Given instruction: Show every line below that contains the word "will", copying each one unchanged. Matches must have the same case.

Available data:
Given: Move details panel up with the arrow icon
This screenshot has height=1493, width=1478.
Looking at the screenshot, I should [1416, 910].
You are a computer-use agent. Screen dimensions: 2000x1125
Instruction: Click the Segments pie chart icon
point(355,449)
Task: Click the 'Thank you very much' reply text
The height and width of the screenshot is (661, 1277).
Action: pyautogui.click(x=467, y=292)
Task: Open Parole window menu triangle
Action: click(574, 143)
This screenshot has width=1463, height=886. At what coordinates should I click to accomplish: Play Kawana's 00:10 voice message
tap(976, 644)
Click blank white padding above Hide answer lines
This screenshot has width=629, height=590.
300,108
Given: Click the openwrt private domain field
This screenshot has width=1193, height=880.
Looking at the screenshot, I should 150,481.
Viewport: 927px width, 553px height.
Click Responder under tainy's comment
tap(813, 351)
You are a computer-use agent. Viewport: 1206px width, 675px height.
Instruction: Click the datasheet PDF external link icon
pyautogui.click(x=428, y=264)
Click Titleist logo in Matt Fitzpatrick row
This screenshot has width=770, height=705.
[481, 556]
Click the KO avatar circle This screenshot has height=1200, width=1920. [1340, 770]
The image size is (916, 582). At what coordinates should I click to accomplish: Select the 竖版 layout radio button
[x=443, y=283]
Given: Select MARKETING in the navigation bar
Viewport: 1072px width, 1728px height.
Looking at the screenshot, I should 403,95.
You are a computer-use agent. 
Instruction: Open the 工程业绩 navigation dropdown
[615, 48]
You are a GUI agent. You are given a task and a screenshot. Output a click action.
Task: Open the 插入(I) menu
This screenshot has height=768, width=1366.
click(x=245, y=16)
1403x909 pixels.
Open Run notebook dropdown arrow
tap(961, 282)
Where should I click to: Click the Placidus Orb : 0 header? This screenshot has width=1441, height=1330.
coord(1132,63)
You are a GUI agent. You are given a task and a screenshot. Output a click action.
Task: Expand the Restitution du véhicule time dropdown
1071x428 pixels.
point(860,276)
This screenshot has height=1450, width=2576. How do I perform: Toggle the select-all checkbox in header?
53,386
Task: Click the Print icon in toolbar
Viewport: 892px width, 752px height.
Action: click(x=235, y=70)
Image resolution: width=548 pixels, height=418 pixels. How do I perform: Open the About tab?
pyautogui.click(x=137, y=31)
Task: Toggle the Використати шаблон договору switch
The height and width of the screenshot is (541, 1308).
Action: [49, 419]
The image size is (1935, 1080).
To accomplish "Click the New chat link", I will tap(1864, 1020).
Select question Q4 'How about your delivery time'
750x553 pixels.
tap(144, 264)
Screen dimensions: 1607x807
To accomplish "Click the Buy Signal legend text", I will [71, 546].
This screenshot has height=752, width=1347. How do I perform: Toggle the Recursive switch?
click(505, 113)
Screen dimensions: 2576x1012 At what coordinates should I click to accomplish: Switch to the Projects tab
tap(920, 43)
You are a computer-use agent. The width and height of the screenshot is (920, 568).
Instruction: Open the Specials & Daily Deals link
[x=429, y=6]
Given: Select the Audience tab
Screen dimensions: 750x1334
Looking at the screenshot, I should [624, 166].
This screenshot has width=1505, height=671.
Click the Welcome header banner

Result of this task:
To accomplish "Click the New chat link", I will tap(1864, 1020).
To accomplish "Click the Buy Signal legend text", I will [71, 546].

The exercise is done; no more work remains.